The NFL scouting combine commences this weekend. Free agency begins next month. April brings the draft. Before the cutting and pasting begins, we offer semi-educated guesses as to what the Falcons will/won’t do.
They will keep Sam Baker. The website Pro Football Focus rated Baker the second-worst tackle in the NFL last season, but he wasn’t always so hapless. A lot of things had to go wrong to render a serviceable left tackle so ineffective, and a back injury was only part of it. The Falcons fired line coach Paul Boudreau, who had lost faith in Baker, and will give Pat Hill, hired as a replacement, every chance to rebuild Baker’s self-esteem.

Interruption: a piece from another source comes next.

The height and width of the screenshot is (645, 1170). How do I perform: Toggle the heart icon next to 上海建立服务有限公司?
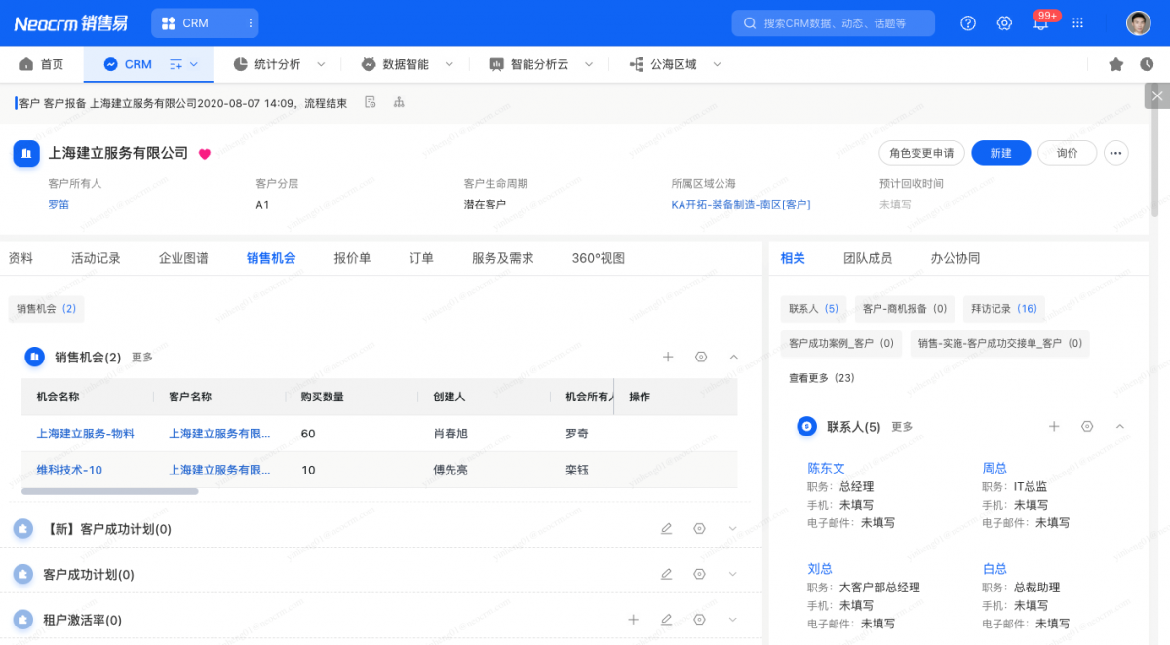coord(203,153)
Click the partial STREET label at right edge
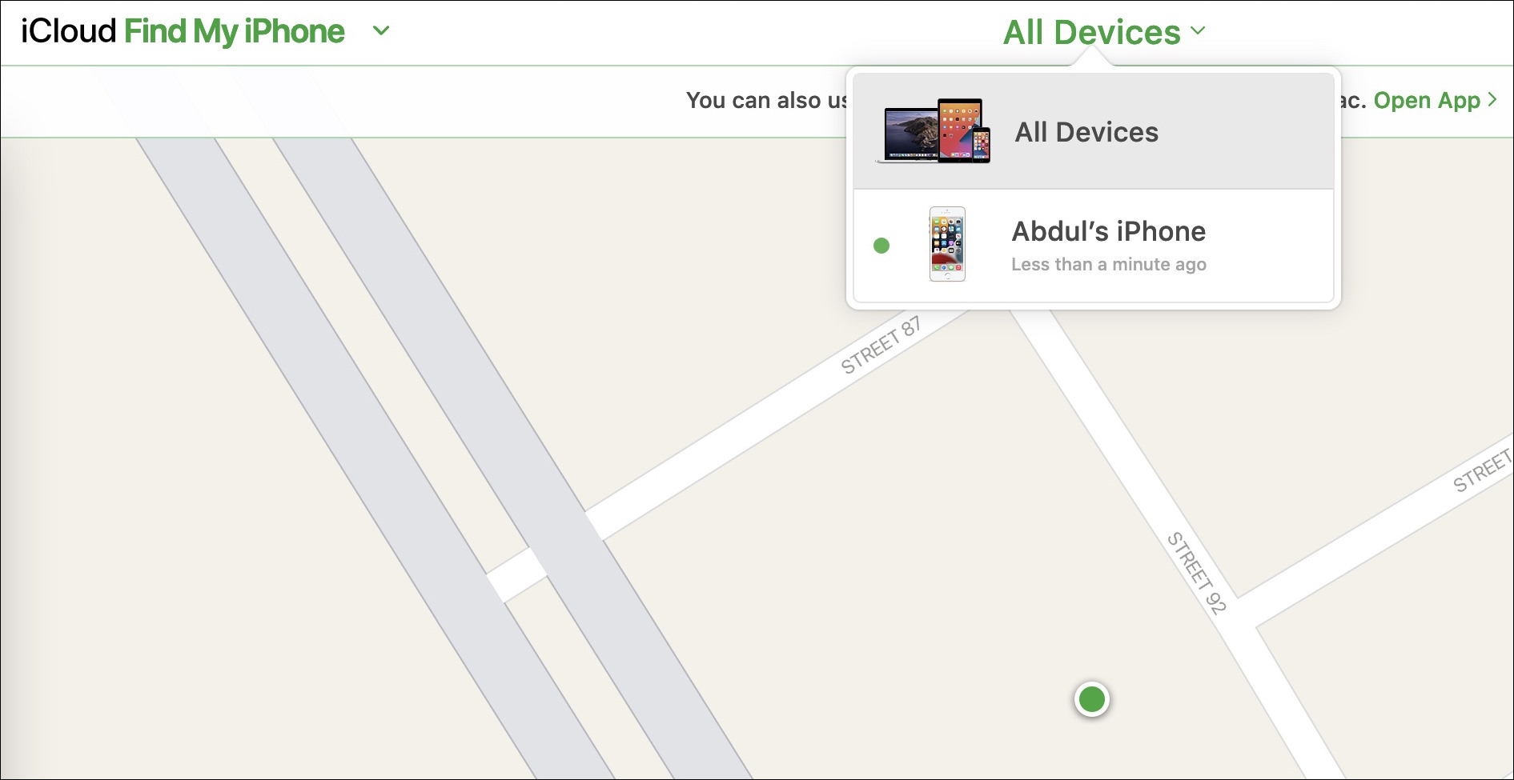The width and height of the screenshot is (1514, 780). point(1482,470)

They will rely on Hill to set a tone, and not just with Baker. Hill hasn’t worked in the NFL since 1996, but his aggressive approach as head coach — he dared to play Anyone, Anywhere, Anytime — put Fresno State on the map. This O-line could stand some prodding. It was revealing that the Falcons’ front couldn’t muster the required push on three infamous fourth-and-1’s. It also was revealing that Mike Johnson, a 312-pound guard taken in Round 3 in 2010 after playing at Alabama under a rather exacting head coach, never found favor with Boudreau.
They won’t trade up into Round 1. Owing to last season’s five-picks-for-Julio-Jones deal, the Falcons don’t have a first-round choice in 2012. General manager Thomas Dimitroff’s preference would be for this draft to play itself out and his organization to get back on schedule. Sure, he’d waver if Indianapolis called and said, “We’ll give you the No. 1 pick for Michael Turner.” But Indy won’t.
They will keep Michael Turner. The best-case scenario is that the Falcons will get one more big season from the big back, and logic holds that you should trade a guy one year too soon, as opposed to one year too late. But what sort of return would Turner, who’s 30, bring? Would you trade a 1,000-yard back for a fifth-round pick? Wouldn’t you be better served letting him work behind a retooled line under a new offensive coordinator who might actually direct a screen pass the big back’s way?
They won’t be crushed if Curtis Lofton leaves. The middle linebacker is a three-year starter and a fierce tackler, but there’s growing sentiment that he’s a liability against the pass. The question thus becomes: Would you pay $8 million a year for a two-down linebacker? At the right price, the Falcons would love to keep Lofton. If he does depart, they’d give Akeem Dent, the Georgia product taken in Round 3 last year, a long look in the middle.
They will slap the franchise tag on Brent Grimes. The Falcons could apply this tag, which allows a team to hang on to a free agent for another year at a much higher price, to any of several defenders — Lofton, John Abraham, Thomas DeCoud — but cornerback seems the area of greatest need. (And DeCoud figures to be more affordable as a long-term re-up.)
They won’t spend big to keep Abraham. Of the Falcons’ 33 sacks last season, he produced 9 1/2. But Abraham will turn 34 in May, and he has a history of injury. It’s scary to think that a team incapable of sustaining a pass rush would shed its best pass rusher, but remember what new defensive coordinator Mike Nolan after his hiring: “I’d rather have 10 guys get four sacks than four guys get 10.”
They won’t pursue Hines Ward. As much as the Falcons would welcome the locker-room presence of Ward, who’s from Forest Park and who played at UGA and who may be cut by Pittsburgh, there would have to be an on-field component to warrant such a hire. Ward will turn 36 next month, and he plays a position where speed is of some essence. As great a pro as he has been, he doesn’t have much left.
In the tradition of “urgent” and “explosive,” they will adopt a new watchword: “Daring.” In the neo-NFL, it would seem impossible for the 10th-ranked offense to oppose the 27th-ranked defense and to make no turnovers and miss no field goals and still not score a point. But that was the Falcons’ wretched lot in their playoff loss to New York, and there’s only one rational explanation: They played scared.
Mike Smith didn’t coach scared — he went for it on two fourth-and-1’s — but the message didn’t resonate. Matt Ryan threw 41 passes to no effect, and how in the neo-NFL can a big-time quarterback leave no imprint? Dirk Koetter, the new coordinator, has to render Ryan daring again. (It isn’t as if he was always risk-averse: He threw 19 interceptions in 14 games as a Boston College senior.)
For inspiration, the Falcons can turn to their nemesis. In 12 Saints-Falcons games, Drew Brees has thrown 11 interceptions, and that’s a fat number. His team, however, has won 10 of those games. The Falcons have allowed timidity to dilute their conspicuous talent, and that starts — and needs to end — with the quarterback. It’s time for Matty Ice to become Matty Fire.